### WHAT THE EXERCISE ASKS:
In the entries below, find the line with "Given: Star the SOL row as favorite" and the line with "This screenshot has width=491, height=528.". Reproduce those two lines and every line between them exactly, and nothing more.

### DATA FOR PROCESSING:
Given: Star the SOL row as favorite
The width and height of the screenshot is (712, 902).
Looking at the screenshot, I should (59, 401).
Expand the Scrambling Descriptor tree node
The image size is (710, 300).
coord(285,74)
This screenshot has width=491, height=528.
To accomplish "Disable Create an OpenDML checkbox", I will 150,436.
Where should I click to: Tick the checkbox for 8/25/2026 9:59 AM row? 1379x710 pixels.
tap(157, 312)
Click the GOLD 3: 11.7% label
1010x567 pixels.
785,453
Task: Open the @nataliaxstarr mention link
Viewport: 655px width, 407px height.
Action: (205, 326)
--
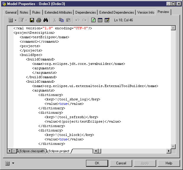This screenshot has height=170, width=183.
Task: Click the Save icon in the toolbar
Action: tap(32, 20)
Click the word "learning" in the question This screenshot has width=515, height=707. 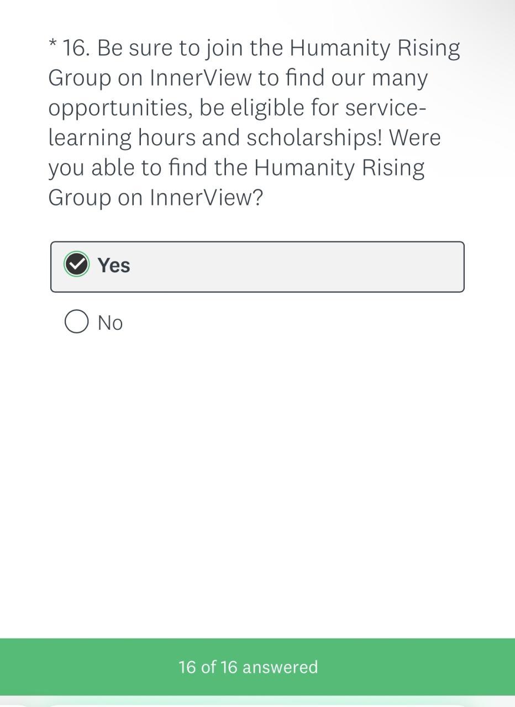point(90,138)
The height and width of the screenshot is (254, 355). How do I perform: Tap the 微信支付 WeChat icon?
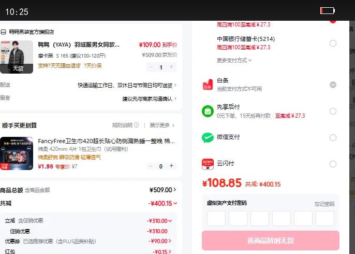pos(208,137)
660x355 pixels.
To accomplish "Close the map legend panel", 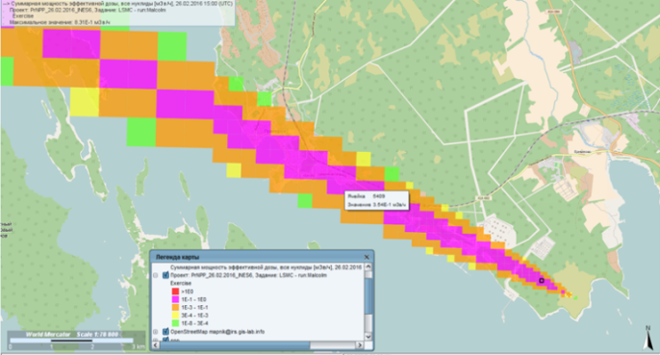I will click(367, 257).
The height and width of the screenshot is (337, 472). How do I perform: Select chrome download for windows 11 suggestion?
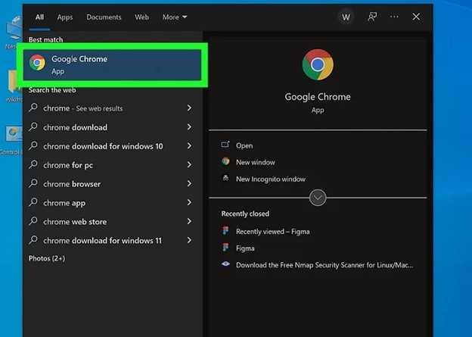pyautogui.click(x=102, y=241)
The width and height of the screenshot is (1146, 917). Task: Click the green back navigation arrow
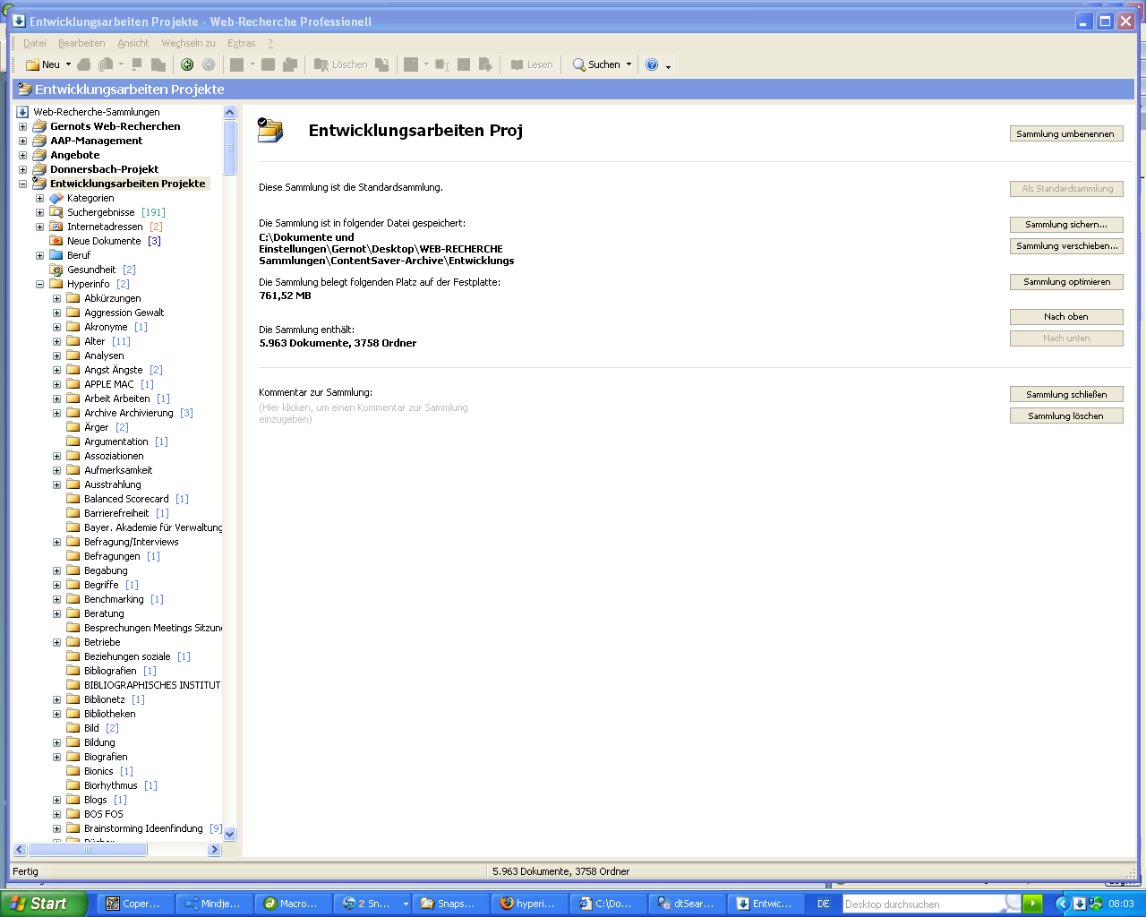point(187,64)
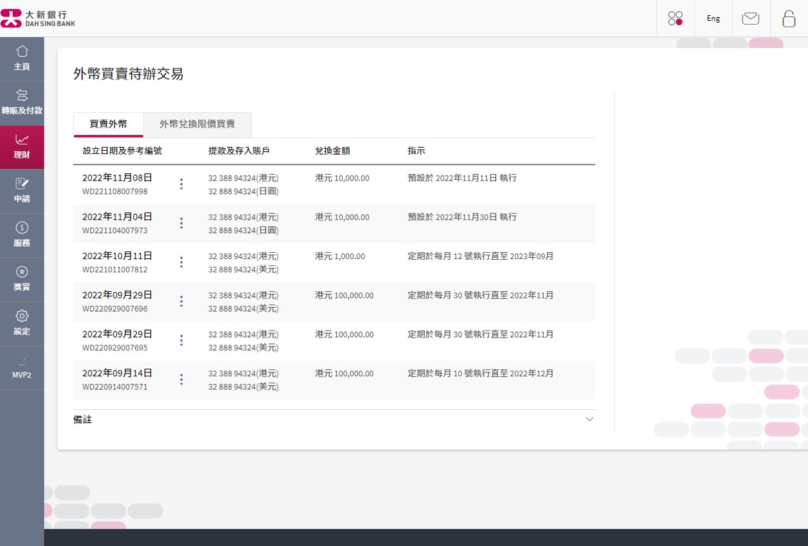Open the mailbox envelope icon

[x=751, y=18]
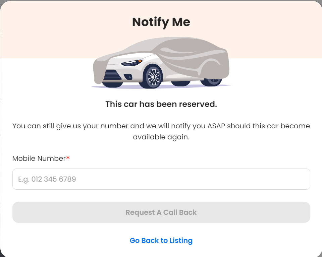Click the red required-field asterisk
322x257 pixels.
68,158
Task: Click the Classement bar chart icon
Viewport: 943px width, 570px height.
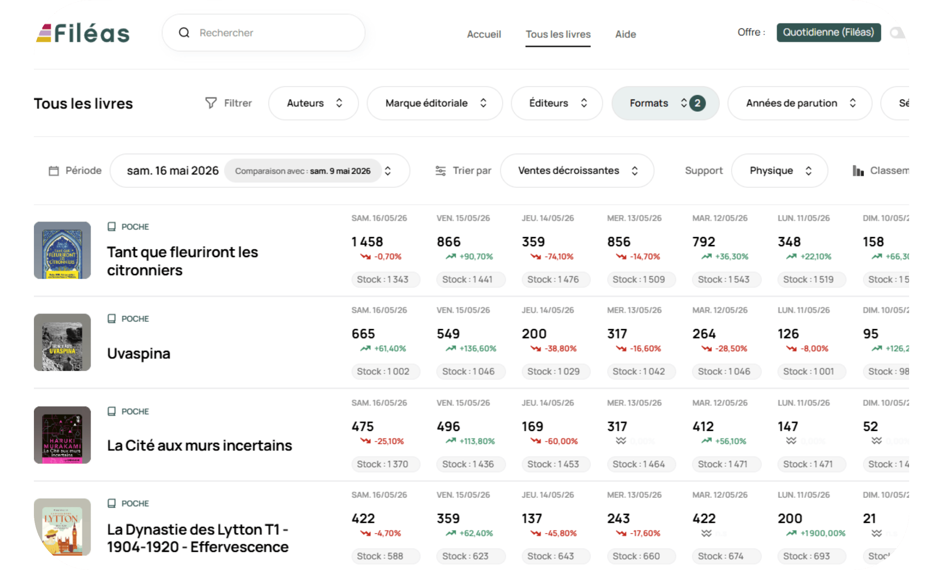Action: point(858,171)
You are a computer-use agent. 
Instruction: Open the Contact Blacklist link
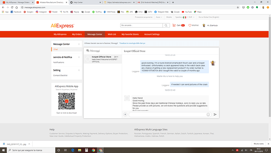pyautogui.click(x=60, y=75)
--
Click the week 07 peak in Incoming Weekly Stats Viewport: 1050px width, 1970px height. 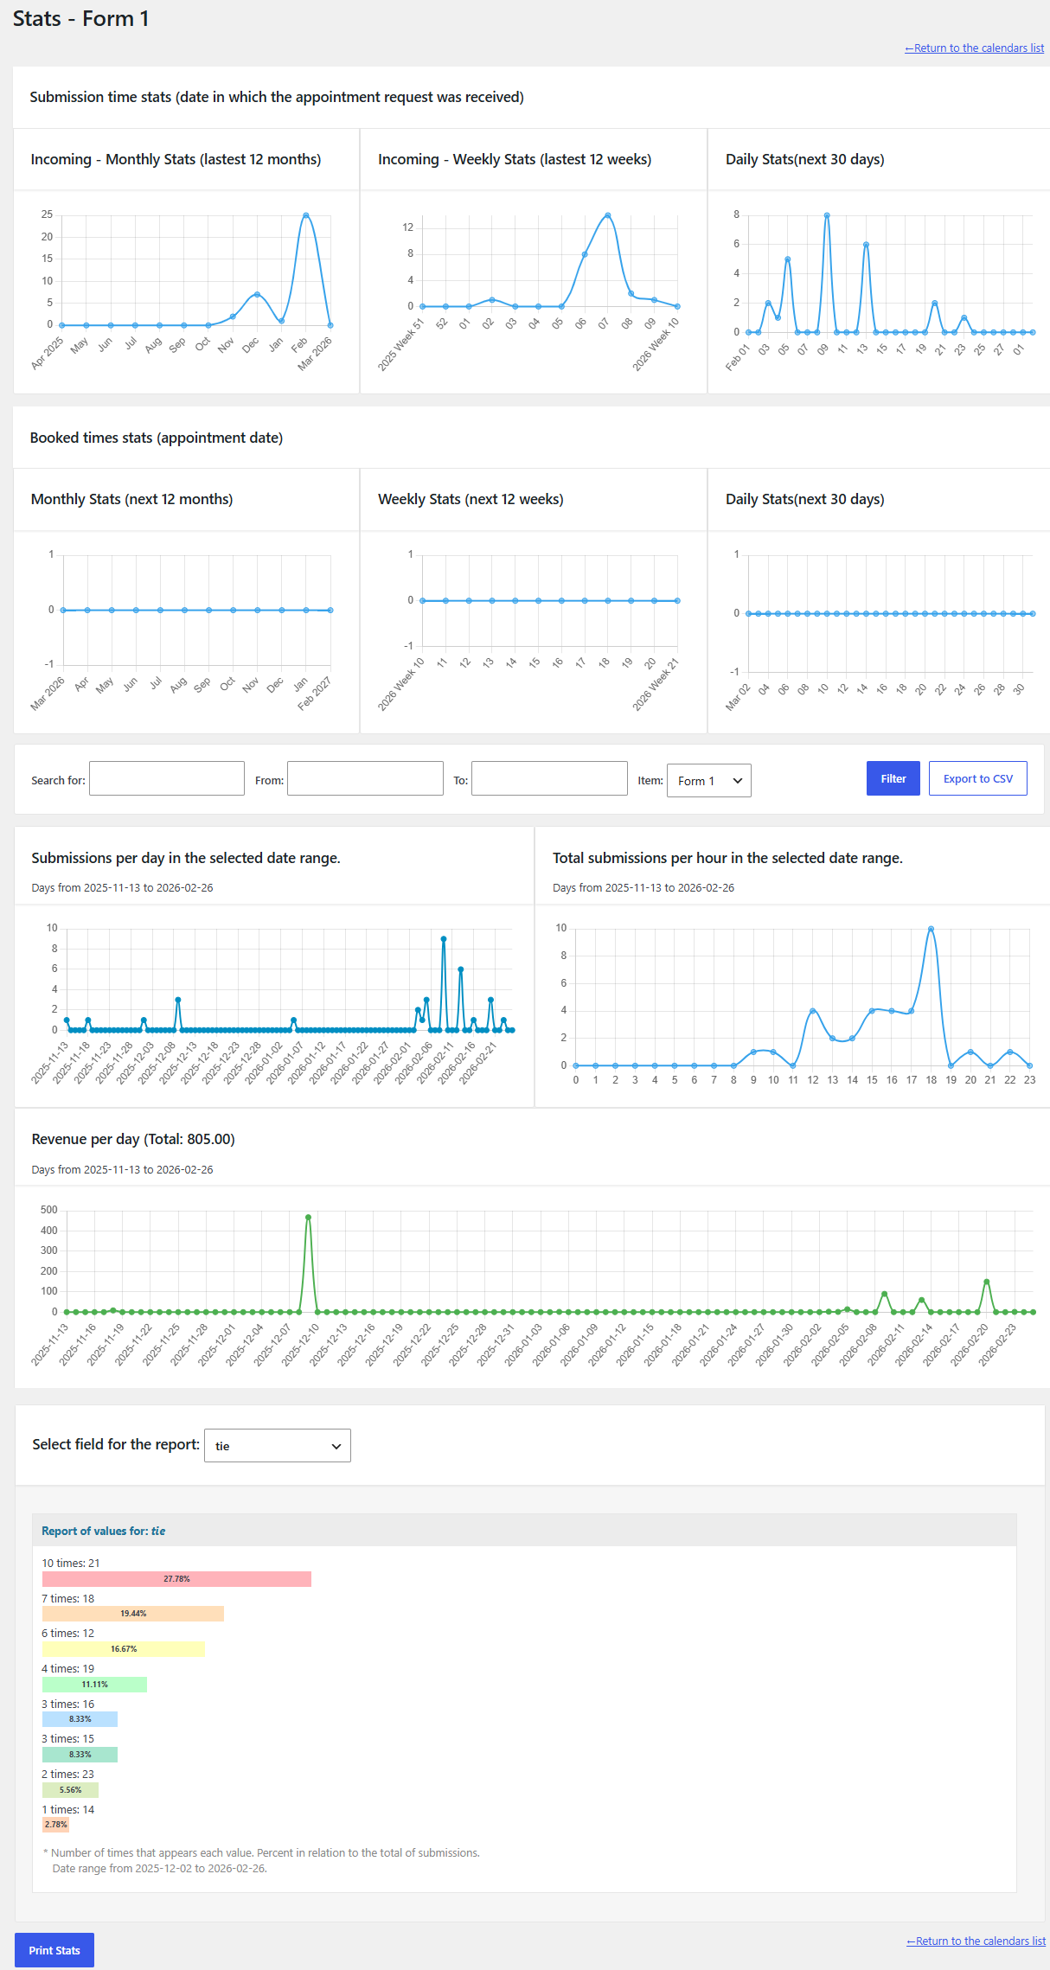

### SOLUTION FOR THIS EXERCISE:
Given: Star the SOL row as favorite
The width and height of the screenshot is (712, 902).
Looking at the screenshot, I should (59, 401).
Expand the Scrambling Descriptor tree node
The image size is (710, 300).
coord(285,74)
This screenshot has width=491, height=528.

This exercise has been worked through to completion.